Gripla - 2023, Page 88
86 GRIPLA
Table 33.
L (113/241–42) P (114/65–68) N (281/6–7)
ubi multifaria
tua nunc eraria
[Where is your abundant
money now?]
ou sont or li denier
que tant avoies chier,
que soloies nombrer
et tant sovent conter?
[Where are your coins
now, those that you loved
so much, which you were
accustomed to gather and
frequently count?]
Hvar ero nu pęnningar
þinir þeir er þér þótto iam
góðer er þu vart vánr at
samca oc iðulega at tælia
[Where are your coins
now, those that seemed so
good to you, which you
were accustomed to gath-
er and frequently count?]
In addition to these, the French provenance of Viðrǿða líkams ok sálar is
supported in N not only by a very literal translation of the Desputisun but
also by the very same word order. Given the large number of instances, it is
sufficient to refer here to one example that was already noted in Widding
and Bekker-Nielsen.42 During her speech, the soul describes the condition
of the body post mortem, which, because of the wickedness of his actions,
is isolated from the world of the living and suffers the pains of a life of sin.

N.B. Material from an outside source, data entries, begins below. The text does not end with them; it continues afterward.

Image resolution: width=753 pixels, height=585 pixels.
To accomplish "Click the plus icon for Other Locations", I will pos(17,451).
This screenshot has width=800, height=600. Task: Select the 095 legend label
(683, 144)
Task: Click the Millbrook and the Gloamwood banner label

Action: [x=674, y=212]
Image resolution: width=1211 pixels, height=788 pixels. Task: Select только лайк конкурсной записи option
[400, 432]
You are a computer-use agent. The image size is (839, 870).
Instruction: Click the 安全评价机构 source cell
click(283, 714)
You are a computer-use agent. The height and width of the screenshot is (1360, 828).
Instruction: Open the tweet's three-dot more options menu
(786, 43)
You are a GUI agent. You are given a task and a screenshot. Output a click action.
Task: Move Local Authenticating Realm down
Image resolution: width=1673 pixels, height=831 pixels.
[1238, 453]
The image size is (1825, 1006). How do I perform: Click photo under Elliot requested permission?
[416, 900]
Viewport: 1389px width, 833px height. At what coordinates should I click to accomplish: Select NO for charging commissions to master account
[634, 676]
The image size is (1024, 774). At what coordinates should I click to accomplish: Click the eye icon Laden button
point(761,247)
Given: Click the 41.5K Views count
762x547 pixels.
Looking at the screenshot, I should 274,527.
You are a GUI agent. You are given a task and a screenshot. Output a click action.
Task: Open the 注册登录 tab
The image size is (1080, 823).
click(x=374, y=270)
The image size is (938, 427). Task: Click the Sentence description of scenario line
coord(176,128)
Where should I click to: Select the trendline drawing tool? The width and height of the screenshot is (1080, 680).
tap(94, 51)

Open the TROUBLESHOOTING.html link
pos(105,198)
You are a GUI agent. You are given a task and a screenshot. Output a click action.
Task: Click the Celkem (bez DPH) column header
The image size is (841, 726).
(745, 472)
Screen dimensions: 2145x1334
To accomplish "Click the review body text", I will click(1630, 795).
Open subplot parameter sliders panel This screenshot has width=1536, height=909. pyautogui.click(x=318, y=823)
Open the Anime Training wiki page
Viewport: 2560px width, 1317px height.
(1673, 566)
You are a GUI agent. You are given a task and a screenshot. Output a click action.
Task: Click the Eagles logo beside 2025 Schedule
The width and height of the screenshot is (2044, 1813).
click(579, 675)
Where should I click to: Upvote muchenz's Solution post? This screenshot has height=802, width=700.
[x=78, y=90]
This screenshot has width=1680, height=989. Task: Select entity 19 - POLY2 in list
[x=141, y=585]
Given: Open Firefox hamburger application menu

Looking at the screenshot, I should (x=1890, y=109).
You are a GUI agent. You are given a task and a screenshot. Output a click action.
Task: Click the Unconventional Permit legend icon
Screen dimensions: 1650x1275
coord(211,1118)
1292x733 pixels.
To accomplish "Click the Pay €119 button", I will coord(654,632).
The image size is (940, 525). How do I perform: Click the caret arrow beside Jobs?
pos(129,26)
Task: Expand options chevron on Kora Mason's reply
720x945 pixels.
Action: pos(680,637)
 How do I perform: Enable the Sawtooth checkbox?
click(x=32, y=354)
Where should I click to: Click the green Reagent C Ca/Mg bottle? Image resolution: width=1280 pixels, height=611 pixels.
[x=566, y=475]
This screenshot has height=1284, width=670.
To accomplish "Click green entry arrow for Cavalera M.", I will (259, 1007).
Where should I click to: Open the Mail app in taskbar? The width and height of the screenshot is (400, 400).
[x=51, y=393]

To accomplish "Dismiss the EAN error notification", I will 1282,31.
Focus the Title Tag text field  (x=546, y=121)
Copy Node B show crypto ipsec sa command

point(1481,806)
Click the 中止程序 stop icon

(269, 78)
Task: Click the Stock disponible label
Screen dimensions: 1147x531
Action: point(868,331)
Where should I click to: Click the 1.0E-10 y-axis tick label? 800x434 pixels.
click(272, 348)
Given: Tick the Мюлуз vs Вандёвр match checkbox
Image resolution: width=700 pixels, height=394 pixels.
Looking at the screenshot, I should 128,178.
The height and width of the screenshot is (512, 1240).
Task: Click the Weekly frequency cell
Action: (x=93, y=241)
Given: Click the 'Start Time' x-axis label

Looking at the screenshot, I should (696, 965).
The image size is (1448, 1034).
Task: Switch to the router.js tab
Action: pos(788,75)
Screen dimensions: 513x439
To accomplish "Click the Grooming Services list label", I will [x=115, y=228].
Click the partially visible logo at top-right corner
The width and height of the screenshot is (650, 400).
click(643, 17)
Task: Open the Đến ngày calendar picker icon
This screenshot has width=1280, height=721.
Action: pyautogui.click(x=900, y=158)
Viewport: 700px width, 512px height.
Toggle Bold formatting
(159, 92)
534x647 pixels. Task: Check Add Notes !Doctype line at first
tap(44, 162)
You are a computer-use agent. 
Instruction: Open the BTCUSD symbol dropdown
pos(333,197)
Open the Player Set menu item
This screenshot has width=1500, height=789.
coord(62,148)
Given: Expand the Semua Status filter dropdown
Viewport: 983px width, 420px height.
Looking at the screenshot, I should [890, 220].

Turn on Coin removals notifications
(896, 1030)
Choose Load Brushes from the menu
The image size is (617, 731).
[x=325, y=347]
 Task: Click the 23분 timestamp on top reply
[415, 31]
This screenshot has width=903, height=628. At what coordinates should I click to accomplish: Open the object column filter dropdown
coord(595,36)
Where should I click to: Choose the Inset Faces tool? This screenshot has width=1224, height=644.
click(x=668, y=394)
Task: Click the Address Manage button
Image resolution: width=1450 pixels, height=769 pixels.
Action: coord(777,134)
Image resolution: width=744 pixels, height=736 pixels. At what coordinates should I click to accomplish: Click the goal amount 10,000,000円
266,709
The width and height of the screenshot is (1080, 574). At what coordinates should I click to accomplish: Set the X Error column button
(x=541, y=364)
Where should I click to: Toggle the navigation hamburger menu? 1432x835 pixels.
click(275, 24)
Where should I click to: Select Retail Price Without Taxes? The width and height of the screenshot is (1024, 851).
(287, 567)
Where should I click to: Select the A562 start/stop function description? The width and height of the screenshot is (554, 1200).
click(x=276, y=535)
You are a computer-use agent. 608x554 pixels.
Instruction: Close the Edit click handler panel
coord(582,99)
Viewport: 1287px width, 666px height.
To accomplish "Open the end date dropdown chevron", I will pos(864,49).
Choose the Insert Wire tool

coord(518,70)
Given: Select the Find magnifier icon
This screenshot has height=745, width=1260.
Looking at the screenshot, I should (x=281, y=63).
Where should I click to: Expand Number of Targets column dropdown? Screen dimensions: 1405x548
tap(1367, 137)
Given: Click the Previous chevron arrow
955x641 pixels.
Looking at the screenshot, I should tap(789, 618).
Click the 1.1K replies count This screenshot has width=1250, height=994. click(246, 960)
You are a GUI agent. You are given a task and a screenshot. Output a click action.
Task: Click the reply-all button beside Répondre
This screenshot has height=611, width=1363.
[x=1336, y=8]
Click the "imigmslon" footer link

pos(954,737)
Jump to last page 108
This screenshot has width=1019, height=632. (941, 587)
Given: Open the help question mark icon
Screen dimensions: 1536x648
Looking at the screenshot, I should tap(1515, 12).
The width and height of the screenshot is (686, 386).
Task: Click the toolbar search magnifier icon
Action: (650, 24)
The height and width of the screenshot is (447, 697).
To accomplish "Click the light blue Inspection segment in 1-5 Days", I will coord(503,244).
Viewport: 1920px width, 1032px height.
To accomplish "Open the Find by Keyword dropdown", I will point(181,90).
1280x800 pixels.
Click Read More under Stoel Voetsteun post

Through a sentence formed by an adjective, verb, demonstrative prounoun,
and noun, the text in P expresses “malvais ert li presens” (Bad are those
offerings), rendered in N as “ǿleg er su fórn” (Bad is this offering) (table
34). The latter construction of N may have been perceived as obscure in
the following Icelandic transmission, both because “ǿleg” is registered as
a hapax legomenon in the Dictionary of Old Norse Prose,43 and the entire
reading is completely omitted in Z.
The Flemish Redaction
The first scholar to investigate the manuscript tradition of the Desputisun
was Hermann Varnhagen, the only scholar to have prepared a stemma
codicum of the French text.44 Varnhagen hypothesizes a common
archetype, identified as O, from which two separate branches originate:
42 Widding and Bekker-Nielsen, 276.
43 ONP, s.v. “ǿ·ligr.”
44 Varnhagen, Das altfranzösische Gedicht, 113–87.